### SET PROBLEM
Write out the rows below word for word, from the start through the line containing "Action: tap(309, 48)", with both ends included.

Word and item position data
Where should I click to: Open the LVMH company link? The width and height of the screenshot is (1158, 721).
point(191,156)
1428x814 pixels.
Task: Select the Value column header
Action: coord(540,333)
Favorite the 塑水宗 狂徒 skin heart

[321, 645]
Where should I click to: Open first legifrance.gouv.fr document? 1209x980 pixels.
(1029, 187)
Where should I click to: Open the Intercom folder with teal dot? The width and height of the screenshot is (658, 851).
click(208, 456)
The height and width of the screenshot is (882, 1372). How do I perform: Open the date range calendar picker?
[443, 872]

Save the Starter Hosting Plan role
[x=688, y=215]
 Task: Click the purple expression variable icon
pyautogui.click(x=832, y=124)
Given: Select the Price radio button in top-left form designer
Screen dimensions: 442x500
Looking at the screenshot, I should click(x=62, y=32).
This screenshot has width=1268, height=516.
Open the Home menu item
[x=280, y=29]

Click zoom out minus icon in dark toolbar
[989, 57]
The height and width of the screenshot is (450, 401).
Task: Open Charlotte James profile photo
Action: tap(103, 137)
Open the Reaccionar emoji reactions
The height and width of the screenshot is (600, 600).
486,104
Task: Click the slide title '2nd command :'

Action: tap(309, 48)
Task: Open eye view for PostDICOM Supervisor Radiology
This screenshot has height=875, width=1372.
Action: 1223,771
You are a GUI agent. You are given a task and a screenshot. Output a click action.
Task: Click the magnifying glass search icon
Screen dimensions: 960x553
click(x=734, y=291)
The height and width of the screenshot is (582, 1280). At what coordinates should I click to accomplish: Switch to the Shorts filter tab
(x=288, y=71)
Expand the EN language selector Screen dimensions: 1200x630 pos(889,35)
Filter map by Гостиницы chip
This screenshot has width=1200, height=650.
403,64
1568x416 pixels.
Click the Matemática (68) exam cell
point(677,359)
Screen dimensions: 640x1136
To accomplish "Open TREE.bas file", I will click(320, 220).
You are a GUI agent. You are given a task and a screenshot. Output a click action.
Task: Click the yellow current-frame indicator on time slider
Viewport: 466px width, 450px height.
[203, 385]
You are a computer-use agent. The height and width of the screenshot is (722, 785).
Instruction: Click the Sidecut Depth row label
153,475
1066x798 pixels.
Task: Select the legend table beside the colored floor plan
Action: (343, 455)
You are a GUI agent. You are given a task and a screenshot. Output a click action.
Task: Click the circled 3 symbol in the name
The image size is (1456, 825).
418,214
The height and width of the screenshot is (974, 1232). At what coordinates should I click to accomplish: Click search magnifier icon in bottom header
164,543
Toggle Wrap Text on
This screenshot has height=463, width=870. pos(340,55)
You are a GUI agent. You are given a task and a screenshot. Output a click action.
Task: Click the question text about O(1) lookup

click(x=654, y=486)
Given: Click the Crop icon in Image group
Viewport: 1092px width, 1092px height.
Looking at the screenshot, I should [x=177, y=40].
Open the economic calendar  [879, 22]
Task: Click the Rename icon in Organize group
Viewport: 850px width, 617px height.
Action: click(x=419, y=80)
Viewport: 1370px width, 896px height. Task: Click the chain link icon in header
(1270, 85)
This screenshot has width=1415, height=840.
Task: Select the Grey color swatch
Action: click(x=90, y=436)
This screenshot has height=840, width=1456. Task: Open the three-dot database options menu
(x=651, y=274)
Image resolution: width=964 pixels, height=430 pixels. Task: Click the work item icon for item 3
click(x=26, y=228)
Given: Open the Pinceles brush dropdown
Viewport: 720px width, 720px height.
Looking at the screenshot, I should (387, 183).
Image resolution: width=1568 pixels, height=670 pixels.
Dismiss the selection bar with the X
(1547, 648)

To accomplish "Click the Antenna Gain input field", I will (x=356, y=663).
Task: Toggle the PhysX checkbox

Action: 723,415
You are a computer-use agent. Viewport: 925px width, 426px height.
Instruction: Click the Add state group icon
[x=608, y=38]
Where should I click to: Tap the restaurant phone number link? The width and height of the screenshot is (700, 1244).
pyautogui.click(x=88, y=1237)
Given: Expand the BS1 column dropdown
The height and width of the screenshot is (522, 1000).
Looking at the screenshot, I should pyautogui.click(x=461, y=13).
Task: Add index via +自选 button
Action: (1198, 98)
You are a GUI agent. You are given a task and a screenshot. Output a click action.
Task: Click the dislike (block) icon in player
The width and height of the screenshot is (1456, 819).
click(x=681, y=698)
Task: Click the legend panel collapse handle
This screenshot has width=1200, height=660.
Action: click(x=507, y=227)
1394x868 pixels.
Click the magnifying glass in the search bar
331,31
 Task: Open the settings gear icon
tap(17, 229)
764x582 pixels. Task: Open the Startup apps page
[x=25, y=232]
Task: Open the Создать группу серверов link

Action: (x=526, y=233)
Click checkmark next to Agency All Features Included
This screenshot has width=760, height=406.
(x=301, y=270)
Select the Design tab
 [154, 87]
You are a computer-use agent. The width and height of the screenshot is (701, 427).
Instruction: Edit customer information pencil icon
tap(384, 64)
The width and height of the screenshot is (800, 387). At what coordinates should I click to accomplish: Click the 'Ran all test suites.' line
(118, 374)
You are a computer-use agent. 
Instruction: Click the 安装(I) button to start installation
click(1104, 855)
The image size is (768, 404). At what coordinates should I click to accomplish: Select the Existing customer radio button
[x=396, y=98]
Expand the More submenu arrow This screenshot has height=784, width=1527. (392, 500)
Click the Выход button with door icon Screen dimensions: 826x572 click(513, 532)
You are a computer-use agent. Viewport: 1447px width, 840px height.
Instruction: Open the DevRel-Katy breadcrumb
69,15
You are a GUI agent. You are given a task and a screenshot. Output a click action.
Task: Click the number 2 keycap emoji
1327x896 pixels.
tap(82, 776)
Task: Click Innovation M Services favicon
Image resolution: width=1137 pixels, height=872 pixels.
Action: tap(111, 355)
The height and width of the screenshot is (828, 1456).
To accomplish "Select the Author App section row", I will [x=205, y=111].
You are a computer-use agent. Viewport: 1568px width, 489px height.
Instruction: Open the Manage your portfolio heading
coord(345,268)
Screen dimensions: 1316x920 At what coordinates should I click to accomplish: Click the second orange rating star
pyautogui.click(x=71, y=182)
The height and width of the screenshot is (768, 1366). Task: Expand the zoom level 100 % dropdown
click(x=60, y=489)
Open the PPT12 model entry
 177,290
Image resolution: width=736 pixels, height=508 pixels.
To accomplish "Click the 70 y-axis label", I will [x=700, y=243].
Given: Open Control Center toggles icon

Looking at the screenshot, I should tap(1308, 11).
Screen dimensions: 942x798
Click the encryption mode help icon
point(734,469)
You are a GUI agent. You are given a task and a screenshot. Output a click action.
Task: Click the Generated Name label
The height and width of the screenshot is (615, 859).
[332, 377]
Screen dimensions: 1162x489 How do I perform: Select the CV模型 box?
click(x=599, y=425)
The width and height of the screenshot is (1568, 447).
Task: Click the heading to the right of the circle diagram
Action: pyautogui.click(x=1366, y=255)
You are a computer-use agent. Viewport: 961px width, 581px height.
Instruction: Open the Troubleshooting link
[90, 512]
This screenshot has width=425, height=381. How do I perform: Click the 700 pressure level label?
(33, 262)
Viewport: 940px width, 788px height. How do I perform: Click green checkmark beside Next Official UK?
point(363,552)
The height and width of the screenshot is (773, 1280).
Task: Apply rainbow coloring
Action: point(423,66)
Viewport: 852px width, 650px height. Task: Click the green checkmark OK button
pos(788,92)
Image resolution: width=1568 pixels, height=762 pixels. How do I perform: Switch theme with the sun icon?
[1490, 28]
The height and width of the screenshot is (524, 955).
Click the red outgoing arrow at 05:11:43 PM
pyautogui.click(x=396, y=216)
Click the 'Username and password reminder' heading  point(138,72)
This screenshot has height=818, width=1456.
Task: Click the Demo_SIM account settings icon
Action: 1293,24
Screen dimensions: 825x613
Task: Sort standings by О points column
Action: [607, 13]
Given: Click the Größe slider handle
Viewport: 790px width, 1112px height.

### FINAL ANSWER
Where should I click to: Open the LVMH company link? The width and height of the screenshot is (1158, 721).
point(191,156)
1428x814 pixels.
Task: Select the Value column header
Action: coord(540,333)
Favorite the 塑水宗 狂徒 skin heart

[321, 645]
Where should I click to: Open first legifrance.gouv.fr document? 1209x980 pixels.
(1029, 187)
Where should I click to: Open the Intercom folder with teal dot? The width and height of the screenshot is (658, 851).
click(208, 456)
The height and width of the screenshot is (882, 1372). How do I perform: Open the date range calendar picker?
[443, 872]

Save the Starter Hosting Plan role
[x=688, y=215]
 Task: Click the purple expression variable icon
pyautogui.click(x=832, y=124)
Given: Select the Price radio button in top-left form designer
Screen dimensions: 442x500
Looking at the screenshot, I should click(x=62, y=32).
This screenshot has width=1268, height=516.
Open the Home menu item
[x=280, y=29]

Click zoom out minus icon in dark toolbar
[989, 57]
The height and width of the screenshot is (450, 401).
Task: Open Charlotte James profile photo
Action: tap(103, 137)
Open the Reaccionar emoji reactions
The height and width of the screenshot is (600, 600).
486,104
Task: Click the slide title '2nd command :'

Action: tap(309, 48)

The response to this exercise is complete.